Subsetting Data and Synchronizing Geometries#

When you subset an AnnData object loaded with read_hd_cellseg(), the cell geometries stored in adata.uns["spatial"][sample]["geometries"] are not automatically updated. This can cause errors when plotting subsetted data.

Important: Always call sync_geometries_after_subset() after subsetting data loaded with read_hd_cellseg() to ensure geometries are synchronized.

Usage#

import trackcell as tcl
import numpy as np

# Read data
adata = tcl.io.read_hd_cellseg(
    datapath="SpaceRanger4.0/Cse1/outs/segmented_outputs",
    sample="Cse1"
)

# Method 1: Subset by spatial region
x_min, x_max = 16000, 18000
y_min, y_max = 14000, 18000

spatial_coords = adata.obsm['spatial']
mask = ((spatial_coords[:, 0] >= x_min) & (spatial_coords[:, 0] <= x_max) &
        (spatial_coords[:, 1] >= y_min) & (spatial_coords[:, 1] <= y_max))
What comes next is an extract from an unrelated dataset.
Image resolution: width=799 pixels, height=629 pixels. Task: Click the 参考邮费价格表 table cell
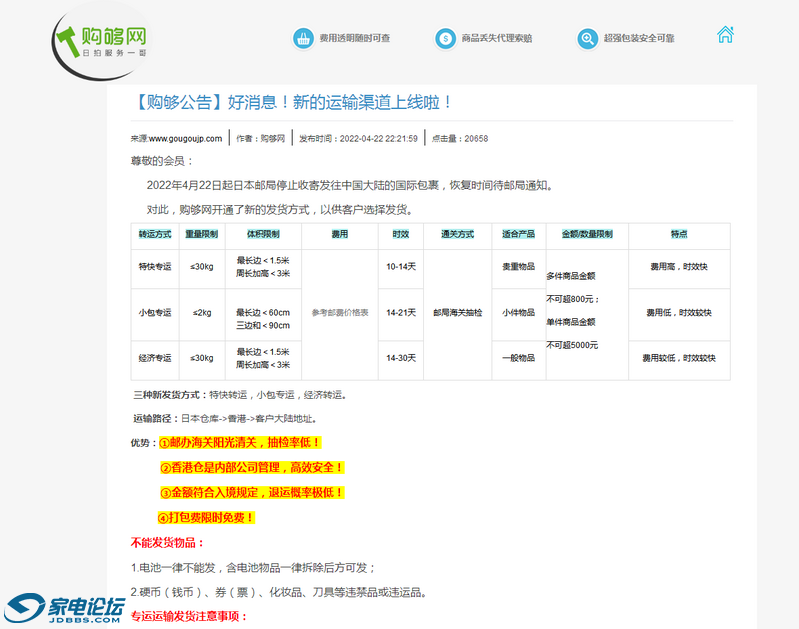click(339, 313)
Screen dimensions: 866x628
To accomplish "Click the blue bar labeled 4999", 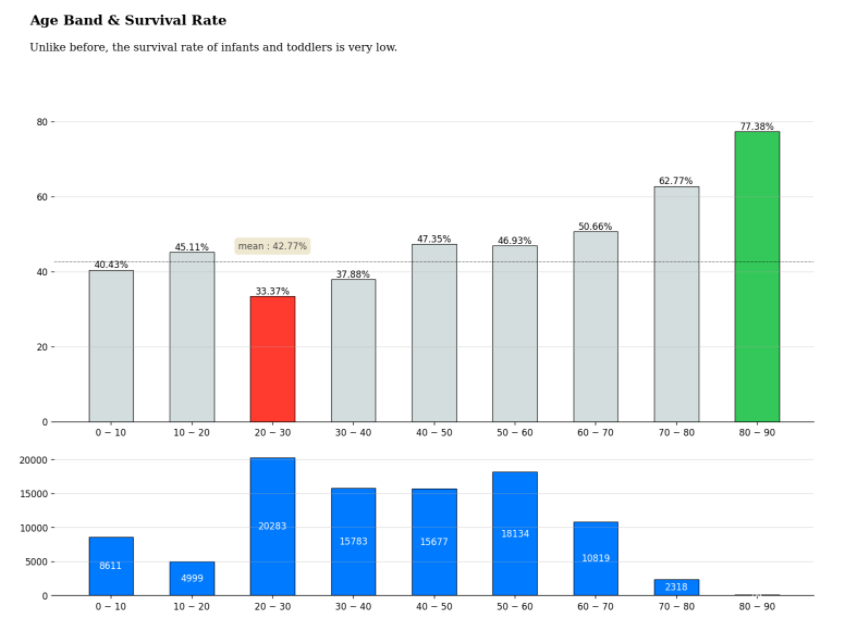I will [191, 579].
adata_subset = adata[mask].copy()

# IMPORTANT: Synchronize geometries after subsetting
tcl.io.sync_geometries_after_subset(adata_subset, sample="Cse1")

# Now you can safely plot the subset
tcl.pl.spatial_cell(adata_subset, color="classification")

# Method 2: Subset by cell metadata
adata_subset2 = adata[adata.obs['classification'] == 'Cluster-1'].copy()

# IMPORTANT: Synchronize geometries after subsetting
tcl.io.sync_geometries_after_subset(adata_subset2, sample="Cse1")

# Now you can safely plot the subset
tcl.pl.spatial_cell(adata_subset2, color="classification")

What Gets Synchronized#

The sync_geometries_after_subset() function:

  • Filters adata.uns["spatial"][sample]["geometries"] (GeoDataFrame) to only include cells present in the subsetted adata.obs_names

  • Ensures the geometries match the subsetted data

Note: adata.obs["geometry"] (WKT strings) is automatically subset when you subset the AnnData object, so it doesn’t need manual synchronization. However, the plotting function prefers using the GeoDataFrame format for better performance.

Why This Is Necessary#

When you subset an AnnData object:

  • adata.obs and adata.obsm are automatically subset (they are indexed by cell IDs)

  • adata.uns["spatial"][sample]["geometries"] is NOT automatically subset (it’s a separate GeoDataFrame object)

If you try to plot without synchronizing, the plotting function may:

  • Fail with errors like ValueError: aspect must be finite and positive

  • Attempt to access geometries for cells that no longer exist in the subset

  • Produce incorrect visualizations

Always call sync_geometries_after_subset() after subsetting to avoid these issues.